◆ Prompt: Output every line of the material exactly, omitting images.
►
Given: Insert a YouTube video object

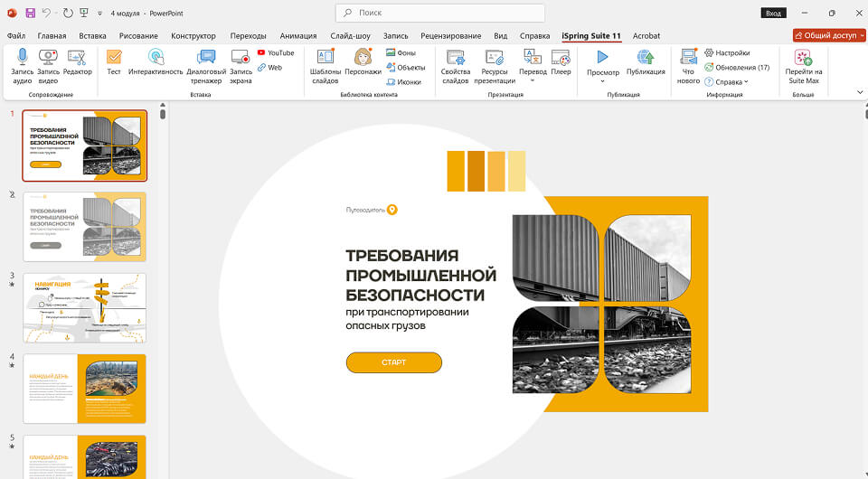Looking at the screenshot, I should [275, 53].
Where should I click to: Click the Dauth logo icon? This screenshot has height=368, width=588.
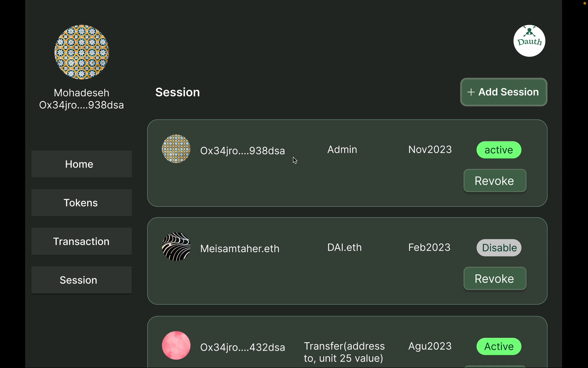tap(529, 41)
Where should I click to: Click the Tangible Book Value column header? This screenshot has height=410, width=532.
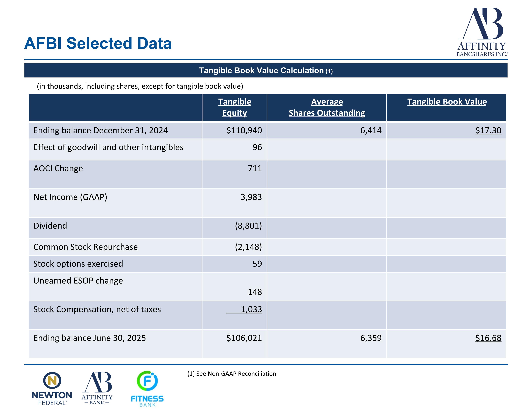pos(447,102)
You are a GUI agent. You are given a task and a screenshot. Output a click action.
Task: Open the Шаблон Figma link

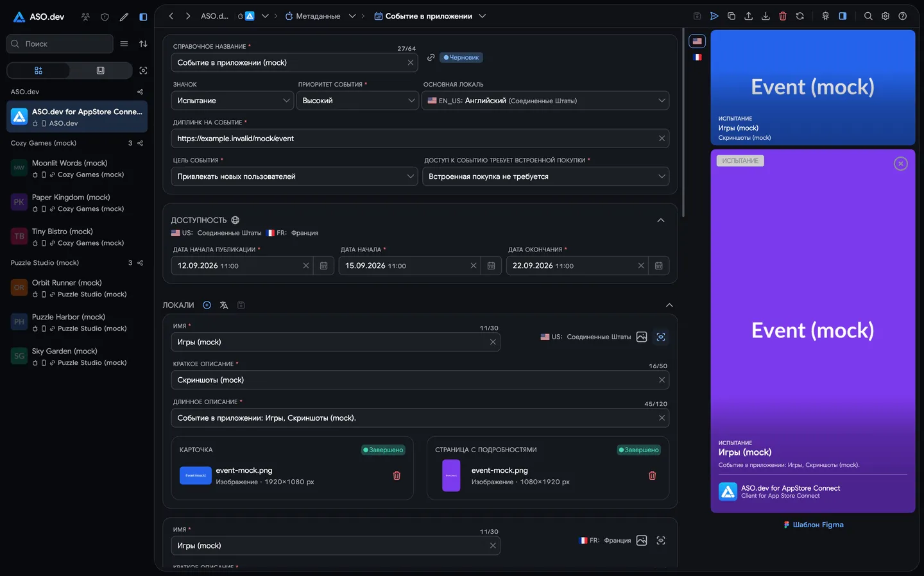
◄
◆ Solution to this task:
Given: Insert a YouTube video object

Looking at the screenshot, I should [275, 53].
Where should I click to: Click the Dauth logo icon? This screenshot has height=368, width=588.
tap(529, 41)
Where should I click to: Click the Tangible Book Value column header? This screenshot has height=410, width=532.
pos(447,102)
You are a GUI agent. You are given a task and a screenshot. Output a click action.
Task: Open the Шаблон Figma link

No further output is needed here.